--- Excerpted passage ---

The Confederacy being now a “lost cause,” the United States army, numbering more than a million men, was disbanded. Grant’s and Sherman’s troops were reviewed at Washington by President and Congress. They formed a column thirty miles long, and as they marched up Pennsylvania Avenue, people from all parts of the country wildly cheered them. These soldiers deserved all the credit they received, for they had saved the Union. Now they were going home, to take up their daily work again, and handle the plow or pen with the same energy as they had handled picks and guns. The veteran officers of the Revolutionary War had formed the Society of the Cincinnati, and, following their example, the veterans of the Union army soon founded another society, which is known as the Grand Army of the Republic (G.A.R.).
The army was disbanded on the 24th of May, and soon afterwards some Southern ladies started a beautiful custom which has since become national. They visited the, places where soldiers were buried, and, after decking with fragrant flowers the tombs of their own dead, spread blossoms also over those of the Union men.
There are now in our country over eighty national cemeteries, where nearly four hundred thousand dead soldiers have been buried. Every Decoration or Memorial Day these graves, as well as others, are visited and strewn with flowers, and little children eagerly listen to the speeches telling how bravely their grandfathers fought and died.

--- Supplied material ---

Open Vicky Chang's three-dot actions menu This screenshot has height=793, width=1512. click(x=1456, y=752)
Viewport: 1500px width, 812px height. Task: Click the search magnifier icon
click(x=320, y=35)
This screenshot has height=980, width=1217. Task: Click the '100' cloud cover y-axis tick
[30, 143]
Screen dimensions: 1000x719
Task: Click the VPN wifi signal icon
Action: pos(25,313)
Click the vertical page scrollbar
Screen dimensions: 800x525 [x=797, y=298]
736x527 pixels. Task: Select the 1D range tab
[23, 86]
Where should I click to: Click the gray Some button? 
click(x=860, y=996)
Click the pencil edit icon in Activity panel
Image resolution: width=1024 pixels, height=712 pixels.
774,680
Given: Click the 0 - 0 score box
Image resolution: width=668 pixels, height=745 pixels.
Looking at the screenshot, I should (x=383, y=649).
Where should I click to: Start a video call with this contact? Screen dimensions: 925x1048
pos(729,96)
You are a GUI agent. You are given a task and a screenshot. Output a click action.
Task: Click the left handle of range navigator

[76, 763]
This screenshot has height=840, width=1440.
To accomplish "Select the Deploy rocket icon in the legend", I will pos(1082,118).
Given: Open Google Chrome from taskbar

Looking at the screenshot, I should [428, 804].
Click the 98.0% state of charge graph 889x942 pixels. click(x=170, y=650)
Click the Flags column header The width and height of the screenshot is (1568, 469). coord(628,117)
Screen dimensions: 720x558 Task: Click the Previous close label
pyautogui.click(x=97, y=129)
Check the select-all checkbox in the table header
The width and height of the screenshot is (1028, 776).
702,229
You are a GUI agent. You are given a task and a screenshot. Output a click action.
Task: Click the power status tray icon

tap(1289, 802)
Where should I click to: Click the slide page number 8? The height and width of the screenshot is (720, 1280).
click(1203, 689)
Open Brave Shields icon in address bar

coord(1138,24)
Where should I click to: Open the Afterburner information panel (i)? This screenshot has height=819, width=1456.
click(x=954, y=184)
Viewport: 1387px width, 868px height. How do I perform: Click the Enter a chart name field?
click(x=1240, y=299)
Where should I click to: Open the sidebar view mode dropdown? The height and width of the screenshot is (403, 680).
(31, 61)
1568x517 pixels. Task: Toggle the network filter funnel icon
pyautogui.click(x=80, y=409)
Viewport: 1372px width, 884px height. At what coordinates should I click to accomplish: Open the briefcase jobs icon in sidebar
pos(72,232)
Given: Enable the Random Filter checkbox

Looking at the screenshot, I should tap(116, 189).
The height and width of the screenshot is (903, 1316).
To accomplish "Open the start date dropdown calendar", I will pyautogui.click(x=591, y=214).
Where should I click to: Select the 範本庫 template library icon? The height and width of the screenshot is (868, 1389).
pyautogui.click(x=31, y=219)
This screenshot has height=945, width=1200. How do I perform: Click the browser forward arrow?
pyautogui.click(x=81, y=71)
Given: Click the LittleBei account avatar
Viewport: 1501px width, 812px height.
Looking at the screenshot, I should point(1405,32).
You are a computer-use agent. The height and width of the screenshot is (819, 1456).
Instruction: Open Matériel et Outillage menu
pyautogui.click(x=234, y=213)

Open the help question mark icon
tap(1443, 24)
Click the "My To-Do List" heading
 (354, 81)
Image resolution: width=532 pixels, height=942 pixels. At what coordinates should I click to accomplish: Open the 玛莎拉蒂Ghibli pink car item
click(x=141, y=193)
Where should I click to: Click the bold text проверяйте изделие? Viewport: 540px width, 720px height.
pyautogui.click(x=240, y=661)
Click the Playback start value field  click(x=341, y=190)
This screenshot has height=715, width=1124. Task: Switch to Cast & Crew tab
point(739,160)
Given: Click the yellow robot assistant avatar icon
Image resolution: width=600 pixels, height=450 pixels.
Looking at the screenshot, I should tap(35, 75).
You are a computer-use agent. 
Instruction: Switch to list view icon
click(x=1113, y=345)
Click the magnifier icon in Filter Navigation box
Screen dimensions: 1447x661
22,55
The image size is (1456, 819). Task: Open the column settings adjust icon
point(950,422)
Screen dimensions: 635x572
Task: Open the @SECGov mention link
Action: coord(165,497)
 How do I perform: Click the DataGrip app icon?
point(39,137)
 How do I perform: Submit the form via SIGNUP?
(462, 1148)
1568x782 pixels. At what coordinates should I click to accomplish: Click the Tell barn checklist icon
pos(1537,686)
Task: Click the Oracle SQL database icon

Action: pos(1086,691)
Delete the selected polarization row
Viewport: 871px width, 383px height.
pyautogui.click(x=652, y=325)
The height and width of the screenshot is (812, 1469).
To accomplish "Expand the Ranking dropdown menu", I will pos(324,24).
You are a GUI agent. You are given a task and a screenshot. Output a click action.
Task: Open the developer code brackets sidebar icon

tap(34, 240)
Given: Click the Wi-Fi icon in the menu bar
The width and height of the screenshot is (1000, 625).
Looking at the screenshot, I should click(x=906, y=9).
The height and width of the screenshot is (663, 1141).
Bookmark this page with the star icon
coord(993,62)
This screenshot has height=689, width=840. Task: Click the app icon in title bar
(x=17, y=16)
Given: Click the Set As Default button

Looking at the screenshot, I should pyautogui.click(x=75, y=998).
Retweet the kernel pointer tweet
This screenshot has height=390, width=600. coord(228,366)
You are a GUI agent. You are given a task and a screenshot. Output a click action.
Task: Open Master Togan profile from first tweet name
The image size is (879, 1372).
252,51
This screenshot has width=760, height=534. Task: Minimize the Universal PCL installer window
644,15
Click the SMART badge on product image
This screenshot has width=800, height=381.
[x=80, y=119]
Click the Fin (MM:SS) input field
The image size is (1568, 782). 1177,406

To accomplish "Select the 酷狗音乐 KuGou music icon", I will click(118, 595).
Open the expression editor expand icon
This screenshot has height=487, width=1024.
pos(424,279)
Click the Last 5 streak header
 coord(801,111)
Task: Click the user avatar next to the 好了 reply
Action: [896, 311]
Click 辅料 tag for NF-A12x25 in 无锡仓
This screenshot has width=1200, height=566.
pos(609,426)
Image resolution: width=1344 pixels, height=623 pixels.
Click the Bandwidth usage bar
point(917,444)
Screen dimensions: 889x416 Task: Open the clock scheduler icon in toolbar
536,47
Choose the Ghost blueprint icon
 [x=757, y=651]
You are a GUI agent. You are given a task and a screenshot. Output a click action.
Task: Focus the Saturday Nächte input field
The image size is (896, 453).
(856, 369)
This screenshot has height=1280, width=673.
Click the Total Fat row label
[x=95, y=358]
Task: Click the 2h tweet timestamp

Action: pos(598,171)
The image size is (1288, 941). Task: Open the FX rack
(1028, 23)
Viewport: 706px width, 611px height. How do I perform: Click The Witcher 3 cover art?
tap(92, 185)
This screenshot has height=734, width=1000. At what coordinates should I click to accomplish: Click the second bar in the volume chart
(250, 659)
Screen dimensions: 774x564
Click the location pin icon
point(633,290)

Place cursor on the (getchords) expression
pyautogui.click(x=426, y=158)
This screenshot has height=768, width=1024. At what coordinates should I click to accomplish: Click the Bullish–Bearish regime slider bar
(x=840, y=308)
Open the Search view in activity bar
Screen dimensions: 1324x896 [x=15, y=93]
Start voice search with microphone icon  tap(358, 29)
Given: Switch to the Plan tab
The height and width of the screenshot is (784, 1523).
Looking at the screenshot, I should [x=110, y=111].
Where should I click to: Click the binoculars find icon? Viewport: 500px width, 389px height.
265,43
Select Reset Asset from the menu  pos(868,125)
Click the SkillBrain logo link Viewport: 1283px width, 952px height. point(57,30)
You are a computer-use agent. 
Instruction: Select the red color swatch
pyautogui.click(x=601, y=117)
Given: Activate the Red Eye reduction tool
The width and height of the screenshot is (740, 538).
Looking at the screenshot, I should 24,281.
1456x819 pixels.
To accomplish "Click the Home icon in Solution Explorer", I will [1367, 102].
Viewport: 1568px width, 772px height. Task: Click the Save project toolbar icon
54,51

---

### Objectives
A - According to the passage on the disbanding of the Union army, on what date was the army disbanded?
B - Edit the passage on the disbanding of the Union army, starting at "The army was" and ending at "the Union men.", so that "fragrant" reads "sweet".
C - In the passage on the disbanding of the Union army, which implements are the returning soldiers said to handle, whether in their daily work or in the war?
Rely only on the passage to answer.

### Full answers
A - The 24th of May.

B -
The army was disbanded on the 24th of May, and soon afterwards some Southern ladies started a beautiful custom which has since become national. They visited the, places where soldiers were buried, and, after decking with sweet flowers the tombs of their own dead, spread blossoms also over those of the Union men.

C - The plow, the pen, picks, and guns.